Le gameplay de MythForce ressemble à celui d'autres roguelikes à la première personne, tels que Warhammer: Vermintide 2 et Gunfire Reborn. Vos amis et vous êtes propulsés dans un donjon généré aléatoirement, où vous devez affronter une succession de salles remplies d'ennemis, en collectant votre butin et en gagnant des niveaux par la même occasion. Entre chaque salle, vous obtenez un bonus qui modifie votre style de combat, par exemple en augmentant les dégâts de votre masse d'armes ou en ajoutant du poison à vos flèches. De temps à autre, vous trouverez des objets tels que des potions de soin magiques ou des gemmes que vous pourrez utiliser pour améliorer les stats de votre personnage ou votre camp de base. Mais ce qui différencie totalement MythForce de tous les autres jeux est le fait qu'il a été conçu comme un dessin animé des années 80 et qu'il capture l'essence de cette époque de l'animation. Tous les graphismes des personnages, des ennemis et des objets destructibles du monde de MythForce sont réalisés en cel-shading, mais le monde lui-même ressemble à une peinture à l'aquarelle.

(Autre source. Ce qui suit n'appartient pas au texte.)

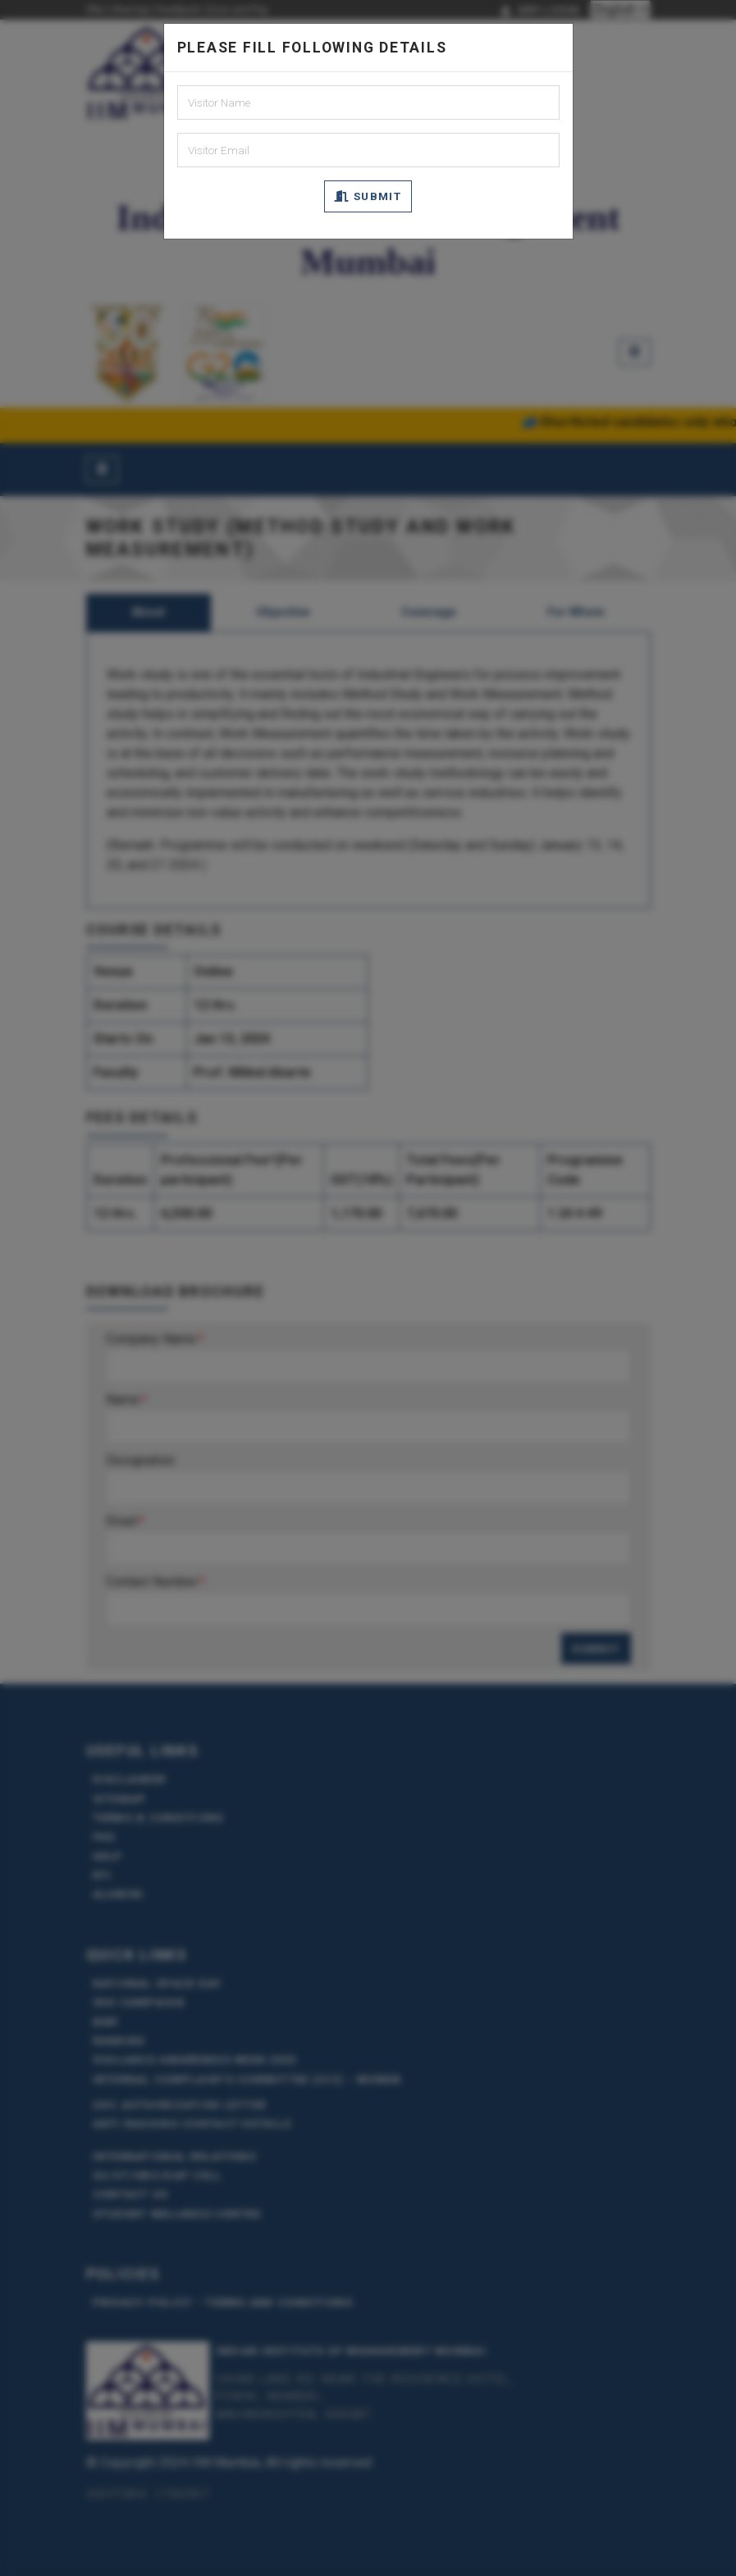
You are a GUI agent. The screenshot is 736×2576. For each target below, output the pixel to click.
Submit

Pour les aventuriers en herbe

Le cadre unique du jeu a été en partie inspiré par la vie des personnes qui l'ont créé. « L'équipe comprend plusieurs jeunes parents », explique Luke Rideout, et le co-fondateur de Beamdog, Cameron Tofer, en fait partie. Cameron Tofer joue souvent à des roguelikes avec ses enfants et il avance que ce genre est l'un de leurs préférés. Ce type de gameplay peut être excellent pour des enfants parce qu'il se base sur la rejouabilité et de courtes sessions de jeu, et permet de terminer une partie en moins d'une heure. C'est un genre où l'on a l'impression de progresser à chaque fois que l'on joue, même si l'on ne peut y accorder que peu de temps. Cependant, comme l'affirme Luke Rideout : « Par le passé, le genre a été dominé par des jeux axés sur l'horreur ou l'hémoglobine ». Il explique que l'équipe « voulait créer quelque chose pour toute la famille ».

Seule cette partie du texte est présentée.